VI. THE ADVENTURE OF THE POET

ABOUT the time Perkins and I were booming our justly famous Codliver Capsules, – you know them, of course, “sales, ten million boxes a year,” – I met Kate. She was sweet and pink as the Codliver Capsules. You recall the verse that went: —

 
 
“‘Pretty Polly, do you think,
Blue is prettier, or pink?’
‘Pink, sir,’ Polly said, ‘by far;
Thus Codliver Capsules are.’”
 

You see, we put them up in pink capsules.

“The pink capsules for the pale corpuscles.”

Perkins invented the phrase. It was worth forty thousand dollars to us. Wonderful man, Perkins!

But, as I remarked, Kate was as sweet and pink as Codliver Capsules; but she was harder to take. So hard, in fact, that I couldn’t seem to take her; and the one thing I wanted most was to take her – away from her home and install her in one of my own. I seemed destined to come in second in a race where there were only two starters, and in love-affairs you might as well be distanced as second place. The fellow who had the preferred location next pure reading-matter in Kate’s heart was a poet.

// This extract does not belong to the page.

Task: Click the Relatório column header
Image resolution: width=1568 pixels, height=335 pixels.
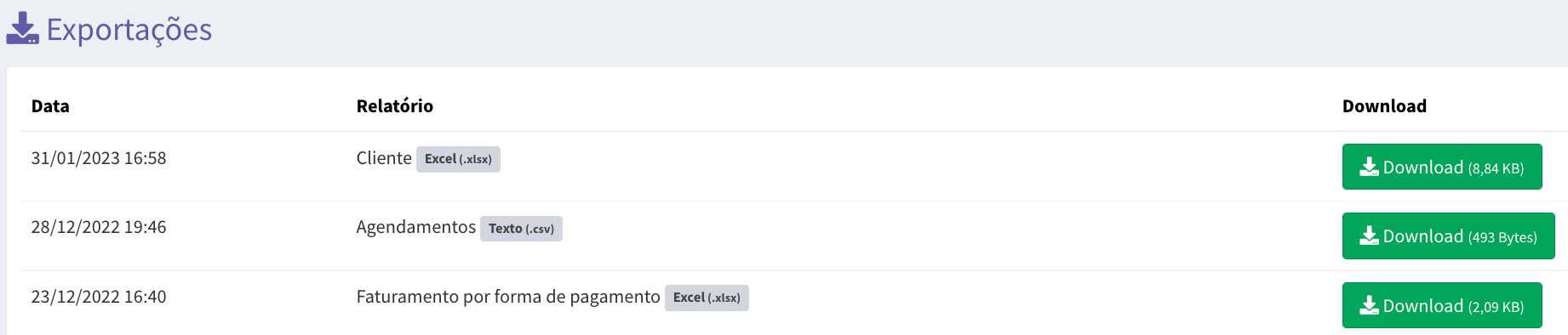Action: pyautogui.click(x=395, y=106)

In any ordinary business I will back an advertising man against a poet every time, but this love proposition is a case of guess at results. You can’t key your ad. nor guarantee your circulation one day ahead; and, just as likely as not, some low-grade mailorder dude will step in, and take the contract away from a million-a-month home journal with a three-color cover. There I was, a man associated with Perkins the Great, with a poet of our own on our staff, cut out by a poet, and a Chicago poet at that. You can guess how high-grade he was.

The more I worked my follow-up system of bonbons and flowers, the less chance I seemed to have with Kate; and the reason was that she was a poetry fiend. You know the sort of girl. First thing she does when she meets you is to smile and say: “So glad to meet you. Who’s your favorite poet?”

She pretty nearly stumped me when she got that off on me. I don’t know a poem from a hymn-tune. I’m not a literary character. If you hand me anything with all the lines jagged on one end and headed with capital letters on the other end, I’ll take it for as good as anything in the verse line that Longfellow ever wrote. So when she asked me the countersign, “Who’s your favorite poet?” I gasped, and then, by a lucky chance, I got my senses back in time to say “Biggs” before she dropped me.

When I said Biggs, she looked dazed. I had run in a poet she had never heard of, and she thought I was the real thing in poetry lore. I never told her that Biggs was the young man we had at the office doing poems about the Codliver Capsules, but I couldn’t live up to my start; and, whenever she started on the poetry topic, I side-stepped to advertising talk. I was at home there, but you can’t get in as much soulful gaze when you are talking about how good the ads. in the “Home Weekly” are as when you are reciting sonnets; so the poet walked away from me. ‘I got Kate to the point where, when I handed her a new magazine, she would look through the advertising pages first; but she did not seem to enthuse over the Codliver Capsule pages any more than over the Ivory Soap pages, and I knew her heart was not mine.

When I began to get thin, Perkins noticed it, – he always noticed everything, – and I laid the whole case before him. He smiled disdainfully. He laid his hand on my arm and spoke.

“Why mourn?” he asked. “Why mope? Why fear a poet? Fight fire with fire; fight poetry with poetry! Why knuckle down to a little amateur poet when Perkins & Co. have a professional poet working six days a week? Use Biggs.”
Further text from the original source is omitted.